¡Te has preguntado alguna vez si todo queda igual después de reparar algo? ¿Qué quiere decir reparar?
Puede que en principio sepas la respuesta a estas preguntas, pero no es igual visualizar el acto de “reparar” en un sentido material que, “reparar” en un sentido espiritual, en el corazón.
Reparar significa hacer los cambios necesarios a una cosa que está estropeada, rota o en mal estado para que deje de estarlo.
Sería algo así como regresar algo a su estado original.
Es una acción que implica la intención de restaurar las cosas a su condición de normalidad y pureza, a como estaban antes de que algo malo le pasara.
Asociamos en mayor medida “reparar” a recompensar por las pérdidas sufridas o los daños causados por una mala acción moral. Y esto incluye un corazón que hayamos dañado.
Pero con Dios, “reparar”, va mucho más allá…
Reparar es recompensar con con un amor mayor el haber fracasado al intentar amar a causa del pecado.
En otras palabras, es restaurar aquello que fue injustamente tomado, compensando con suma generosidad el egoísmo que causó ese daño.
Hoy en día en el seguimiento de Cristo se aboca especialmente en la alabanza, la adoración, la petición y el perdón, pero silenciamos y olvidamos un aspecto esencial de la vida cristiana: la reparación, el desagravio a Dios por nuestras culpas.
Lo que impulsa a reparar algo surge cuando alguien ha herido a otro, buscando reparar el daño cometido. Esto es bueno y es correcto, pues es parte de la experiencia humana, pero Dios también necesita ser desagraviado y en ese aspecto, nuestro Padre pide siempre nuestra ayuda.

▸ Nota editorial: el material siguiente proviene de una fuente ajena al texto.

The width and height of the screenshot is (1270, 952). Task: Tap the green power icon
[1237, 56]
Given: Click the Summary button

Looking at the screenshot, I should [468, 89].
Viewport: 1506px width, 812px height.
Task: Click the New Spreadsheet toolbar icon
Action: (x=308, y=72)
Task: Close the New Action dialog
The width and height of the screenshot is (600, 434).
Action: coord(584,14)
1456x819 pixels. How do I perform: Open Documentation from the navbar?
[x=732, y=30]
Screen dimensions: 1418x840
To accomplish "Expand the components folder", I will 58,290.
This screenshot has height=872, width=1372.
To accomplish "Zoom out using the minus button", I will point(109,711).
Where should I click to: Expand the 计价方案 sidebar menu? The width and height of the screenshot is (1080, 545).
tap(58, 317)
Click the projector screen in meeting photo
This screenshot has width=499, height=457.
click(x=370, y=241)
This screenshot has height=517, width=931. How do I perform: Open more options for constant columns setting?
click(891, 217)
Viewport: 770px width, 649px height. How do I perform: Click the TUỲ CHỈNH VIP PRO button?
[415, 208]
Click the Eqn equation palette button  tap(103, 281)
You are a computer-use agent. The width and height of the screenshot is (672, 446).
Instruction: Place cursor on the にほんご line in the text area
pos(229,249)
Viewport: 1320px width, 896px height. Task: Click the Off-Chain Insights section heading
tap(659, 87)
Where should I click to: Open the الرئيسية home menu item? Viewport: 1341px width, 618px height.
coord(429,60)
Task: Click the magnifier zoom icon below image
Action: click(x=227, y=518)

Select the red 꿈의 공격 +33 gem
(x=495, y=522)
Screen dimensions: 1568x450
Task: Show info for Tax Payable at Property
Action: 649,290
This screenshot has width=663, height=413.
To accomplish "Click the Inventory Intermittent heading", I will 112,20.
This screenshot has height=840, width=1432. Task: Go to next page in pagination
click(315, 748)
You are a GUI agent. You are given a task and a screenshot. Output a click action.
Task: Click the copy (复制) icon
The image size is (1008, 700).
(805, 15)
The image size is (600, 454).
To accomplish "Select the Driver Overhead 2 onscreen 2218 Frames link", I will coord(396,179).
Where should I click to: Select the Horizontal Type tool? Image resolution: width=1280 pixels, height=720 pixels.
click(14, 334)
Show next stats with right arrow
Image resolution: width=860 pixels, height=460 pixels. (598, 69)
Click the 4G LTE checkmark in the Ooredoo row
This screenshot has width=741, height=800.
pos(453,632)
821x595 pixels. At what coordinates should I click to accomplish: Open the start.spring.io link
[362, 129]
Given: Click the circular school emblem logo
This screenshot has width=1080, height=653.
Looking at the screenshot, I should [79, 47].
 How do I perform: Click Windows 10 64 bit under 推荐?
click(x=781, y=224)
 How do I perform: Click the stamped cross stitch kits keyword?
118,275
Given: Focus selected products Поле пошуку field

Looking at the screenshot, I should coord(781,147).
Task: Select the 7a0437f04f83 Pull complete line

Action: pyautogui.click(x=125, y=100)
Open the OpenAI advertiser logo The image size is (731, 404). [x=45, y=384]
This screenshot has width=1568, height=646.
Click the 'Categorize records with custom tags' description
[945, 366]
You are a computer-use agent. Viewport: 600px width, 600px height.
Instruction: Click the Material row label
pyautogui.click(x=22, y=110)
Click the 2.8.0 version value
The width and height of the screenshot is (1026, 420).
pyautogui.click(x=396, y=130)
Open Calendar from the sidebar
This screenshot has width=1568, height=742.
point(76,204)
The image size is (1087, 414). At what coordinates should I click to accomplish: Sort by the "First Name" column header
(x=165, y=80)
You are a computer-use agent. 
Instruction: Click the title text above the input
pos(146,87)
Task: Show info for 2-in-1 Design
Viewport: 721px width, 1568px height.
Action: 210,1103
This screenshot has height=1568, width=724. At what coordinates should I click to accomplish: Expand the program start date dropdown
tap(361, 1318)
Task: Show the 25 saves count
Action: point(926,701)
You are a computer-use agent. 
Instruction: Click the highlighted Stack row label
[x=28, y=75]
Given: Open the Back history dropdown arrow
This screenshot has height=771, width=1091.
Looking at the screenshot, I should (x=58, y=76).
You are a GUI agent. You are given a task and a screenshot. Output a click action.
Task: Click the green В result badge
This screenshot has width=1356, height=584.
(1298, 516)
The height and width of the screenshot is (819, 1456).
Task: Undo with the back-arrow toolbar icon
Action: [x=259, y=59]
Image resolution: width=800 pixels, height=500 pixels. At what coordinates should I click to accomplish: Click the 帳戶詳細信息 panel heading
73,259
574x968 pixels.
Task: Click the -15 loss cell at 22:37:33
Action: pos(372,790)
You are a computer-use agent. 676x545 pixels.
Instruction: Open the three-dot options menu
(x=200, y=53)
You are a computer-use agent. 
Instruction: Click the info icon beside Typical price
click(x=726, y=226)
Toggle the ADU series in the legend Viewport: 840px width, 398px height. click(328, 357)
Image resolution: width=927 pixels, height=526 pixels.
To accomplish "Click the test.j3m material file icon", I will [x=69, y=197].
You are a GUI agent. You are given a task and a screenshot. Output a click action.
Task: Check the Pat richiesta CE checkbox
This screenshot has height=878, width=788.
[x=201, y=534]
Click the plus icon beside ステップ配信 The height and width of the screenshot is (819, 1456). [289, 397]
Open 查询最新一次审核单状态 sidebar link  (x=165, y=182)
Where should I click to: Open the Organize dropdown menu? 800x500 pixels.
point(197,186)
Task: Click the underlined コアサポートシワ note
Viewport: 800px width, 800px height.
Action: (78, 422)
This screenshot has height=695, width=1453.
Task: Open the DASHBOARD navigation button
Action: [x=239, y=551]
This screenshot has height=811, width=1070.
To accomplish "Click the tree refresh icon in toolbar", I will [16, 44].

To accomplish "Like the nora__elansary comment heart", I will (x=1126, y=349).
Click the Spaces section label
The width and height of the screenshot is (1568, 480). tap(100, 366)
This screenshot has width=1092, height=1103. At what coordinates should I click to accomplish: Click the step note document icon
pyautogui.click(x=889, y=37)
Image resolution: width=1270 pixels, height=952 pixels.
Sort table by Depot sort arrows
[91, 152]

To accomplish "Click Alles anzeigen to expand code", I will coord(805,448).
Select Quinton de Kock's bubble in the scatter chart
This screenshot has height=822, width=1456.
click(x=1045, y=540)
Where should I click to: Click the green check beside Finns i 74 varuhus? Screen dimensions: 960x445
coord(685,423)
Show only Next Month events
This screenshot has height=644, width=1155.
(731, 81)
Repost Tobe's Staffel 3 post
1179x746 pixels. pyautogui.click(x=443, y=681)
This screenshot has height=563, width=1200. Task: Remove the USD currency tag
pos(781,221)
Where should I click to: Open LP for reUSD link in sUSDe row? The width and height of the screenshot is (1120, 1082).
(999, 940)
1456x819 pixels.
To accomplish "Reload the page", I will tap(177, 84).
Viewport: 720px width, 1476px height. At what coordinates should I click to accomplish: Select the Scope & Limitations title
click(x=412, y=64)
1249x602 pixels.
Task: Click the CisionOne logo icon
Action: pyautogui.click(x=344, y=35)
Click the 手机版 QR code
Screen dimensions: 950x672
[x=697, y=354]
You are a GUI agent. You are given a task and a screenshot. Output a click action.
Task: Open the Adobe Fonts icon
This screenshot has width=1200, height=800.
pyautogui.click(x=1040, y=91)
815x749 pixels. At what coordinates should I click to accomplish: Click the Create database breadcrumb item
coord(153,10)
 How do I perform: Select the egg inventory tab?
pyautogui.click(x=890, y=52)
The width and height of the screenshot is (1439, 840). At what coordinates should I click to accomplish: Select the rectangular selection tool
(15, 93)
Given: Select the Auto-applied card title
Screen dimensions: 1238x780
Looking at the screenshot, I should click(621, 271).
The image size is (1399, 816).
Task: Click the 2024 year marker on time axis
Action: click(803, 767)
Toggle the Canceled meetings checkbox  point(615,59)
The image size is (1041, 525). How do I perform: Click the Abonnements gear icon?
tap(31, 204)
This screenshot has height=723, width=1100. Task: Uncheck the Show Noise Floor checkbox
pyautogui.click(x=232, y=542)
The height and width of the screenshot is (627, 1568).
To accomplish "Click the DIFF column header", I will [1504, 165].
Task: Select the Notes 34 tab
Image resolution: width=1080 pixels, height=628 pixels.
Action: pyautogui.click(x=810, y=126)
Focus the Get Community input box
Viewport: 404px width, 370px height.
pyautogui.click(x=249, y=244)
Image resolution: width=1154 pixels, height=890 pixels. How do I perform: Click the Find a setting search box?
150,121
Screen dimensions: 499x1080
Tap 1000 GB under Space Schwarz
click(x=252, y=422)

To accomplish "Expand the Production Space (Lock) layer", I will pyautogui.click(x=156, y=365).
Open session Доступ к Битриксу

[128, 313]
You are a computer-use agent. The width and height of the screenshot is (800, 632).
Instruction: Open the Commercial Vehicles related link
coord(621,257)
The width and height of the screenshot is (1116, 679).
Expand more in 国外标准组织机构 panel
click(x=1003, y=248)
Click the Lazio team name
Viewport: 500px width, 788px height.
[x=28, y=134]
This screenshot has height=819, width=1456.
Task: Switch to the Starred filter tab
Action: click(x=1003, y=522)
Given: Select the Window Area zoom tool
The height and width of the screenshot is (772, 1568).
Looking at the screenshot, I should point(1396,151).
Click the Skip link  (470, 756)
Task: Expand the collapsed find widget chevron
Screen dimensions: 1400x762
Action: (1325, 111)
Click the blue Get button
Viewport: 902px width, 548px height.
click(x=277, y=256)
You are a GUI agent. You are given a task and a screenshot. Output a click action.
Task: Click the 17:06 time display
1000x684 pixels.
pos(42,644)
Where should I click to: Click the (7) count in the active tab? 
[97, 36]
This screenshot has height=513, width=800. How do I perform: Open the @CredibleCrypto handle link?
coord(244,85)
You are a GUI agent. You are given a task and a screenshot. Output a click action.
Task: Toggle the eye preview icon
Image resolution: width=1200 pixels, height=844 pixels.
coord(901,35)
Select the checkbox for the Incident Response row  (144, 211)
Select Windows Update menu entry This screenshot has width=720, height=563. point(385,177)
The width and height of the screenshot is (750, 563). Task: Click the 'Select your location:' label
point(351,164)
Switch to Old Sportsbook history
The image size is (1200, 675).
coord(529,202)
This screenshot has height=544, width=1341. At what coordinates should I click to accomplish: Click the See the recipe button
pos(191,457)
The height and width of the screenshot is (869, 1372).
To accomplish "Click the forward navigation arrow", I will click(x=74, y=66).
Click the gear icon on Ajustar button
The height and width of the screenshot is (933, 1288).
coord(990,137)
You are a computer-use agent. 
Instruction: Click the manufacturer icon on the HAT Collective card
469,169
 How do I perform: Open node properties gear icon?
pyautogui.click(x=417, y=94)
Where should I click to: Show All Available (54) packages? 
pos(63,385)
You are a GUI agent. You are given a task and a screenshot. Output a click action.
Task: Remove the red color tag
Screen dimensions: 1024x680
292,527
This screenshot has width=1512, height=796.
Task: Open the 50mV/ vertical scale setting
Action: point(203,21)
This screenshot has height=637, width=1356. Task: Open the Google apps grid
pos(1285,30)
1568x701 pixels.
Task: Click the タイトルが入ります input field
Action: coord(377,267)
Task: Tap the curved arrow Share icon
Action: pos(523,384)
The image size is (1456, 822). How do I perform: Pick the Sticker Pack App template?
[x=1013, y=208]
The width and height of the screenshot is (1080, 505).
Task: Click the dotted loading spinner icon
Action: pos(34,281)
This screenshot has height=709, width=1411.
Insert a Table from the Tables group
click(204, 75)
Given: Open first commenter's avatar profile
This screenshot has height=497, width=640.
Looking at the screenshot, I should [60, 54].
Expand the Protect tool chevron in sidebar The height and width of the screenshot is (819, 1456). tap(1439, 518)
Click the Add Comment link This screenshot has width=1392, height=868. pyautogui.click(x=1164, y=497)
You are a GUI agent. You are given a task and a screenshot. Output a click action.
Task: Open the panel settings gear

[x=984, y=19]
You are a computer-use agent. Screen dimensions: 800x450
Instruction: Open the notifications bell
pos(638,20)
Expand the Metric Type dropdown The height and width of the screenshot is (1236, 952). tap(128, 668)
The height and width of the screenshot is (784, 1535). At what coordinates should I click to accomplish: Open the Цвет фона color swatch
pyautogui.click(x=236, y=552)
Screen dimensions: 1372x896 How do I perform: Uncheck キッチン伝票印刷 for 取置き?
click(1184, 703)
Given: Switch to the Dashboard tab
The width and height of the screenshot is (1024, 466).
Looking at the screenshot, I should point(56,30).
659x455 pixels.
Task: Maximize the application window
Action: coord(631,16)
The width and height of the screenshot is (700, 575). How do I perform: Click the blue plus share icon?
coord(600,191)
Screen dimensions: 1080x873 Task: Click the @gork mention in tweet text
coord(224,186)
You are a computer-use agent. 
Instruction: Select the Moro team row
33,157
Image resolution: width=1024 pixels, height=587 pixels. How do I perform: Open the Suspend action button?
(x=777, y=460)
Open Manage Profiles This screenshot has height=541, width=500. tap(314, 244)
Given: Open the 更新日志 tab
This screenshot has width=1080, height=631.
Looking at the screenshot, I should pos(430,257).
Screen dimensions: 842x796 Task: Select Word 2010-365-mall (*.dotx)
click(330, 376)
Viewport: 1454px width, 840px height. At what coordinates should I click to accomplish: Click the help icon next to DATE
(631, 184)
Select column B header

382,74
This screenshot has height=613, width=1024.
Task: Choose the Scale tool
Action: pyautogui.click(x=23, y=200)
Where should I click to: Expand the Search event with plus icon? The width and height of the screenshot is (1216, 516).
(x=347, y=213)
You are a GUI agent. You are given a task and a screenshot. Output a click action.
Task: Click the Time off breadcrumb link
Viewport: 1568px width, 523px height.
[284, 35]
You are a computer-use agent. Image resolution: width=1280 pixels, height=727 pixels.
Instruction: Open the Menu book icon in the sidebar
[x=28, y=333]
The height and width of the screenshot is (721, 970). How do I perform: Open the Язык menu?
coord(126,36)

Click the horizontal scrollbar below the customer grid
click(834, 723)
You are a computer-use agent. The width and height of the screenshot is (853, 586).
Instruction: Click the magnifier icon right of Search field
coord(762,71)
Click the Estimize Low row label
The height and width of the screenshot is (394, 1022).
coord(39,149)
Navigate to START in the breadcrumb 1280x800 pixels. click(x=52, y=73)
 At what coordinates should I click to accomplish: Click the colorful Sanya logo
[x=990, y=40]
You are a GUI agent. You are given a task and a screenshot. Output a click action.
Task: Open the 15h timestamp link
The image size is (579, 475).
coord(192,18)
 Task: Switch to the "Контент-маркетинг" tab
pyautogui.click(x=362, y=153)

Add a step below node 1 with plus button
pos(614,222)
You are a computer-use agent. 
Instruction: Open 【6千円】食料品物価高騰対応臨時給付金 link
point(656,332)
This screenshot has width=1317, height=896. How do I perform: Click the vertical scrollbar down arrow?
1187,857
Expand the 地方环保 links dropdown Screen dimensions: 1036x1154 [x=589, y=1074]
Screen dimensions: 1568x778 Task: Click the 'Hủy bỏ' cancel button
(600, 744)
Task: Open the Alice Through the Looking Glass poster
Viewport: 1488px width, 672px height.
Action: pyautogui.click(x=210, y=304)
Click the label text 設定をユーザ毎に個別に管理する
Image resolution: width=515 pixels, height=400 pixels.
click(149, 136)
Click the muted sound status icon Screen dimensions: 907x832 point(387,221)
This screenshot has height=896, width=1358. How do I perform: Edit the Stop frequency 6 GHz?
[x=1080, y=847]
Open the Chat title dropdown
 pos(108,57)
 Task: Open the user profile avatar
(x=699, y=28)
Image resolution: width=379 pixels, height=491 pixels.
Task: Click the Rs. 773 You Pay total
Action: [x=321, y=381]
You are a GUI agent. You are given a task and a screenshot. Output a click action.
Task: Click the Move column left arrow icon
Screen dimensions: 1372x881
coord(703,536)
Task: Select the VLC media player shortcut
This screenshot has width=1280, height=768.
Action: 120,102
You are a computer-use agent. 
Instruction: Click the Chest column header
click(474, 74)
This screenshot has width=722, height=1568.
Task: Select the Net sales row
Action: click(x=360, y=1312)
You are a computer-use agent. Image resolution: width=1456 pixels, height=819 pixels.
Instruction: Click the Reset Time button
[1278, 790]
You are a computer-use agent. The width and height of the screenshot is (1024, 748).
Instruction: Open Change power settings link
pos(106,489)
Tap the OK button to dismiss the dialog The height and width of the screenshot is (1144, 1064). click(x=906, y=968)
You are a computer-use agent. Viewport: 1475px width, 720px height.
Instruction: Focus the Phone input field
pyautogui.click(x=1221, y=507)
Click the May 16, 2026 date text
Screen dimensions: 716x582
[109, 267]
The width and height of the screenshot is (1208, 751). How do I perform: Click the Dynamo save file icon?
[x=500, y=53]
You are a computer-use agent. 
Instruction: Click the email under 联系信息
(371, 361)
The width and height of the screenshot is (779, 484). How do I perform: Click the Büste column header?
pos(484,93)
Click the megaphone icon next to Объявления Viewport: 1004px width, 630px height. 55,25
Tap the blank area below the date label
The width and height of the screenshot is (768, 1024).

¿Cómo es que Dios puede requerir nuestra ayuda, si es Dios? Bien, en esta ocasión no se trata de orientar y animar a buscarlo o de divulgar la Palabra entre los demás, como los escenarios conocidos donde sabemos que Dios se vale de nosotros; en esta situación, el asunto es distinto, pero también tiene mucho de qué ocuparnos.
Si comprendemos el desagravio a Dios, probablemente podamos encontrar la manera de ayudar a reparar algún corazón, incluso alguno que hayamos herido, y que hasta la fecha siga estando estropeado por nuestro fracaso inoportuno de amor.
Cristo nos amó hasta el extremo (Jn 13, 1)
El amor que ama así hasta el extremo, es el que confiere su valor de redención y de reparación, de expiación y de satisfacción. El amor de Jesús, es la persona del Hijo que al mismo tiempo sobrepasa y abraza a todas las personas: Jesucristo, constituye la cabeza de toda la humanidad y por eso su sacrificio es redentor para todos.
Por lo tanto, Jesús, es el reparador del Padre. Nadie más que Él podía recoger los pecados de todos los hombres, pues ningún hombre; por más santo que fuera, tenía la facultad que tiene Cristo: Dios y hombre verdadero.
Porque su sacrificio es la expresión de justicia y amor que Cristo da al Padre, en reparación de nuestras injusticias y faltas de amor. Cristo nos amó primero, y por amor se lo demuestra al Padre y al mismo tiempo a nosotros, ofreciendo su vida de manera libre e incondicional. Y es así, como se da el mayor acto de reparación y desagravio para la humanidad.
La muerte de Cristo, es el acto de desagravio para el Padre.
Contra el gran peso del mal que existe y abate al mundo, Cristo, ya puso otro peso mucho más grande. El Hijo de Dios se hace presente aquí, en el mundo, y sufre intensamente el mal, pero de esta forma crea un contrapeso que es absoluto: el amor.
Su Pasión y su muerte en la Cruz, fue su sacrificio. Cristo, el único mediador entre Dios y los hombres (Cfr 1 Tm 2, 5), en su divinidad encarnada se unió de especial forma con todos y es por Cristo que se nos ofrece la oportunidad de que nos unamos en nuestra naturaleza humana -la forma conocida de Dios- en su Misterio Pascual. Él pide a sus discípulos: “tomar su cruz y seguirle” (Mt 16, 24) porque Él ya sufrió por nosotros y nos está mostrando el ejemplo para seguirlo. Cristo quiere asociar su sacrificio a aquellos mismos que son los primeros beneficiarios: nosotros. (Jn 21, 18-19; Col 1, 24)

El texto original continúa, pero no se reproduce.